● Provided text:
The Power of Business Planning

A great business plan can help you set up - and realise - incredible success when everyone buys into it. But you must stick to it. Here Andrew 'Billy' Baxter, Founder and Senior Advisor at 24 Hour Business Plan, explains how your business can apply the same techniques he used to drive major growth as CEO of two of Australia's largest communications agencies, and more recently as an in-demand advisor of high-profile boards.


Picture yourself at your business's end of year party in 2024 celebrating the success of a three-year business plan. Now ask yourself: 'How was that success achieved?'

Plenty of people can tell you what they think success looks like. But the question of how it was achieved is where four out of five leaders get stuck, because they just don't have a living, breathing business plan they can refer to every day.

As a leader you're well used to motivating people by encouraging their aspirations.

One of the first steps in getting your team on board with your business plan is to help them focus on what great success looks like - your team needs to see the goal to believe it.

● Data provided:
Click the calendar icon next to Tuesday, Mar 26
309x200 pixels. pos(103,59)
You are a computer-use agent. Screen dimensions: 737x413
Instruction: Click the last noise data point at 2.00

● Instruction: Repeat the passage of the business planning text starting with "Plenty of people" and going on through "to every day.".

● Worked solution:
Plenty of people can tell you what they think success looks like. But the question of how it was achieved is where four out of five leaders get stuck, because they just don't have a living, breathing business plan they can refer to every day.